Item-finding records
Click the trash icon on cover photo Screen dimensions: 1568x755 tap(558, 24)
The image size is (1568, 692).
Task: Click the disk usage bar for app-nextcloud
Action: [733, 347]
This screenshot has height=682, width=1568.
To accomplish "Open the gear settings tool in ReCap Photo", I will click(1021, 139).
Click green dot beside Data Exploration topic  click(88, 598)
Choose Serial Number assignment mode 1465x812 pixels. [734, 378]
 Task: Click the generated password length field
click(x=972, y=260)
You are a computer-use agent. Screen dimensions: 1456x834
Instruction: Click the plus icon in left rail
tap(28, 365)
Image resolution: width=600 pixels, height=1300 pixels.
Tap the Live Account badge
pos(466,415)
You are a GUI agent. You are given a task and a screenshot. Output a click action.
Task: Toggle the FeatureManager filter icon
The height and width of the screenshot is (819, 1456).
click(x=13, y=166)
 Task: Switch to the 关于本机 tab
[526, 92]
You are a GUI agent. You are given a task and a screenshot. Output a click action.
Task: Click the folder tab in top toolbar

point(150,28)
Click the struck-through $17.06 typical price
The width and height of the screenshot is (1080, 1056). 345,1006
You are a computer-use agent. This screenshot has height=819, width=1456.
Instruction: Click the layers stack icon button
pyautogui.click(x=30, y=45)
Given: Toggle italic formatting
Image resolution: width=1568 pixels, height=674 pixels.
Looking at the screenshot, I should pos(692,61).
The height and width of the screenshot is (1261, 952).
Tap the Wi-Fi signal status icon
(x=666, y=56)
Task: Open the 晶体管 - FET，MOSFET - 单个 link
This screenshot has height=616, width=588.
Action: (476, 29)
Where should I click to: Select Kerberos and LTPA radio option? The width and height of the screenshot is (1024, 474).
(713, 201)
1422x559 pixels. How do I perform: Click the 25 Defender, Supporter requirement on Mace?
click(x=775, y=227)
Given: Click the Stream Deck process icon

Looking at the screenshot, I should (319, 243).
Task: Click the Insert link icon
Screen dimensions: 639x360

## Work to do:
Reproduce all of the lines above word for word, with nothing changed.

## Result of the task:
Click the trash icon on cover photo Screen dimensions: 1568x755 tap(558, 24)
The image size is (1568, 692).
Task: Click the disk usage bar for app-nextcloud
Action: [733, 347]
This screenshot has height=682, width=1568.
To accomplish "Open the gear settings tool in ReCap Photo", I will click(1021, 139).
Click green dot beside Data Exploration topic  click(88, 598)
Choose Serial Number assignment mode 1465x812 pixels. [734, 378]
 Task: Click the generated password length field
click(x=972, y=260)
You are a computer-use agent. Screen dimensions: 1456x834
Instruction: Click the plus icon in left rail
tap(28, 365)
Image resolution: width=600 pixels, height=1300 pixels.
Tap the Live Account badge
pos(466,415)
You are a GUI agent. You are given a task and a screenshot. Output a click action.
Task: Toggle the FeatureManager filter icon
The height and width of the screenshot is (819, 1456).
click(x=13, y=166)
 Task: Switch to the 关于本机 tab
[526, 92]
You are a GUI agent. You are given a task and a screenshot. Output a click action.
Task: Click the folder tab in top toolbar

point(150,28)
Click the struck-through $17.06 typical price
The width and height of the screenshot is (1080, 1056). 345,1006
You are a computer-use agent. This screenshot has height=819, width=1456.
Instruction: Click the layers stack icon button
pyautogui.click(x=30, y=45)
Given: Toggle italic formatting
Image resolution: width=1568 pixels, height=674 pixels.
Looking at the screenshot, I should pos(692,61).
The height and width of the screenshot is (1261, 952).
Tap the Wi-Fi signal status icon
(x=666, y=56)
Task: Open the 晶体管 - FET，MOSFET - 单个 link
This screenshot has height=616, width=588.
Action: (476, 29)
Where should I click to: Select Kerberos and LTPA radio option? The width and height of the screenshot is (1024, 474).
(713, 201)
1422x559 pixels. How do I perform: Click the 25 Defender, Supporter requirement on Mace?
click(x=775, y=227)
Given: Click the Stream Deck process icon

Looking at the screenshot, I should (319, 243).
Task: Click the Insert link icon
Screen dimensions: 639x360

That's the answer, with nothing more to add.